*** Begin section ***

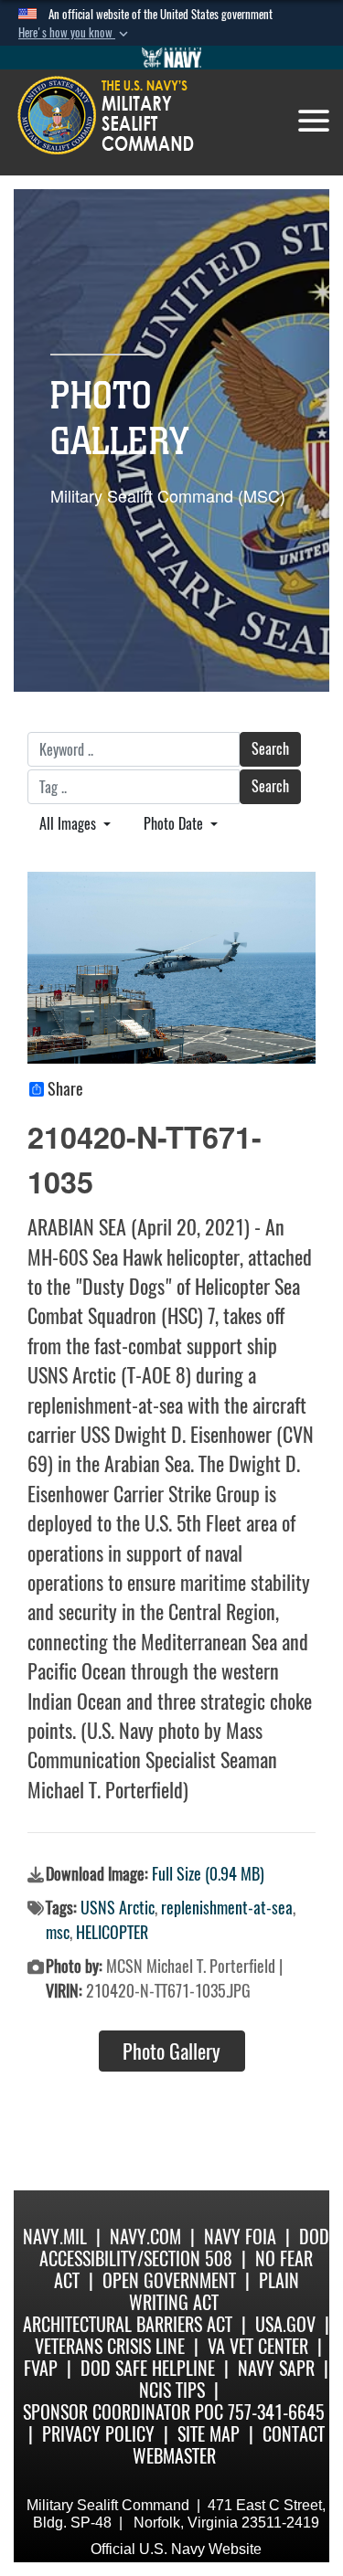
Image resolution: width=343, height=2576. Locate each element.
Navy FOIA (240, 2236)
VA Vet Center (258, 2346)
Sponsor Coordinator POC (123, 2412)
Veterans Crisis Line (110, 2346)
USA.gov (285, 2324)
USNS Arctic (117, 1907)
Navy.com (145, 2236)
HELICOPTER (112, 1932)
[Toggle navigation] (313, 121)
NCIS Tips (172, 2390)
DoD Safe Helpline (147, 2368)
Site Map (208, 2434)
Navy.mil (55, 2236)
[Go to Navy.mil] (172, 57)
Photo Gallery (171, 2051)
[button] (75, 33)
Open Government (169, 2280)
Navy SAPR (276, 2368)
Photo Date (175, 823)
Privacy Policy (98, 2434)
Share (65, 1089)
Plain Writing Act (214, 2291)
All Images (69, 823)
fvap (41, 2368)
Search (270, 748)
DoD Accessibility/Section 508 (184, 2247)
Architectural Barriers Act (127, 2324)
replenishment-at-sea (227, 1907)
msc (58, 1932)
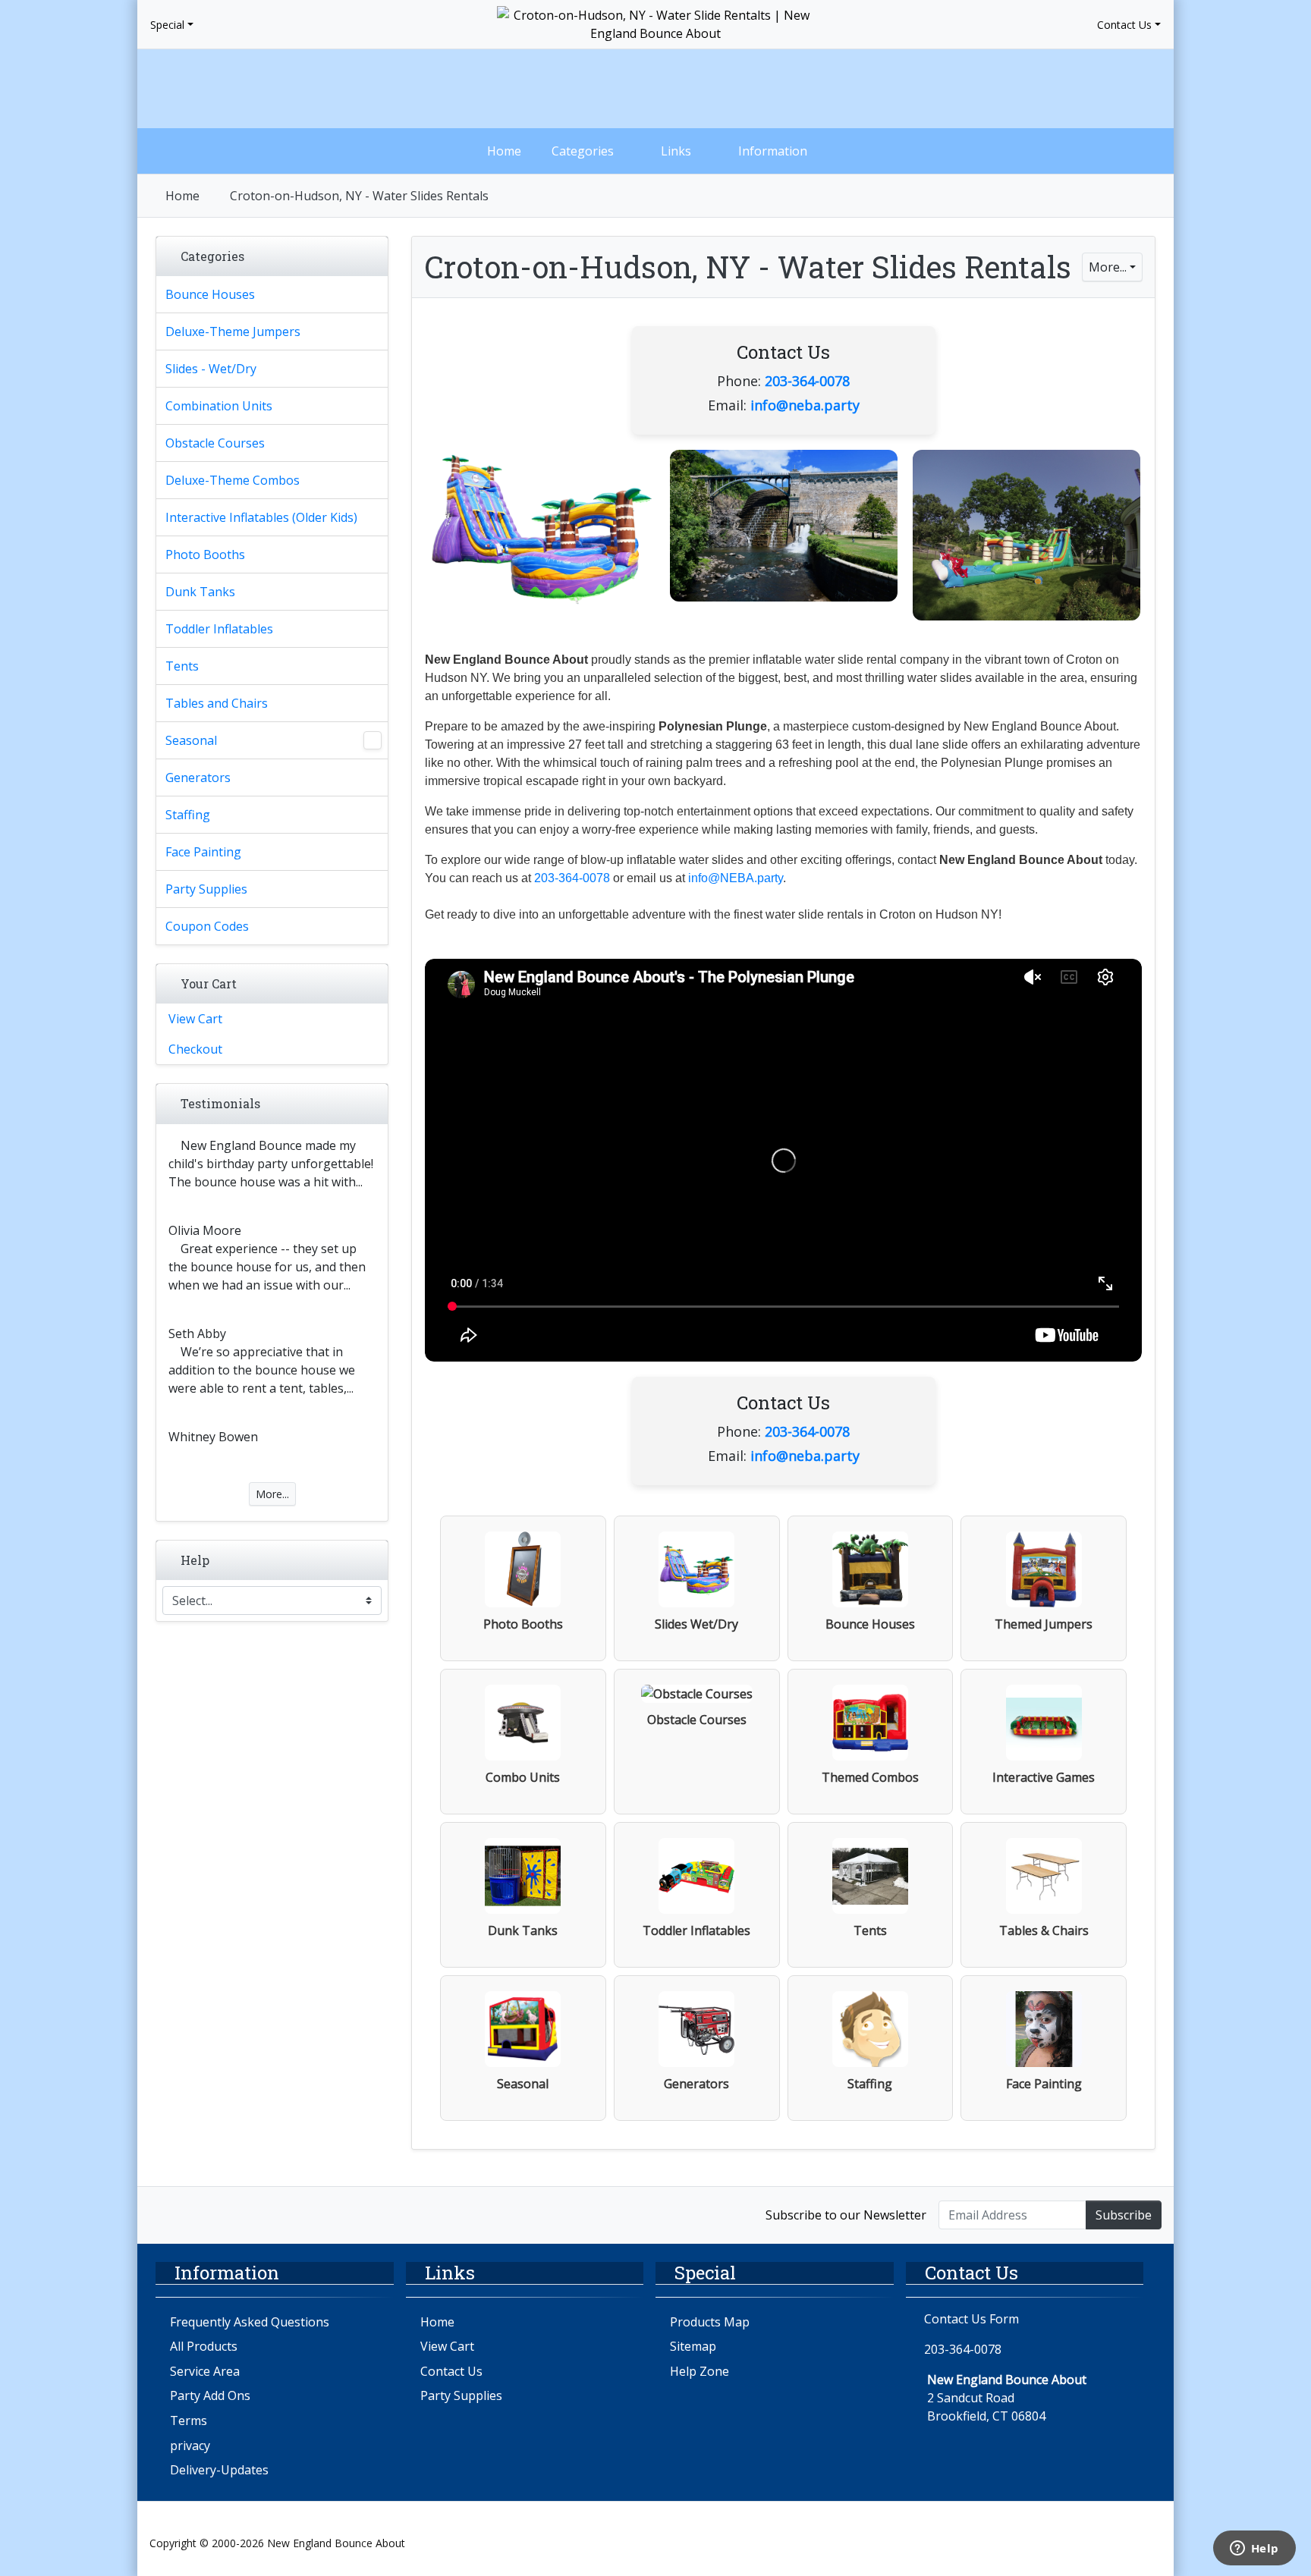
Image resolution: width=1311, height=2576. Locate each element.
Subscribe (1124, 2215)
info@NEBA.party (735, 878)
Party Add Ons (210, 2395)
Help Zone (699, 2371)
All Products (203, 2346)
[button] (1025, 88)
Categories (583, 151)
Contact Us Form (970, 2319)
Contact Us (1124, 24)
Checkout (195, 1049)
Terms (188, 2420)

*** End section ***

- _TASK STATEMENT_: Each line from the one containing "info@NEBA.party (735, 878)" to the final line above should be written out exactly; please omit the others.

- _ANSWER TO THIS PROBLEM_:
info@NEBA.party (735, 878)
Party Add Ons (210, 2395)
Help Zone (699, 2371)
All Products (203, 2346)
[button] (1025, 88)
Categories (583, 151)
Contact Us Form (970, 2319)
Contact Us (1124, 24)
Checkout (195, 1049)
Terms (188, 2420)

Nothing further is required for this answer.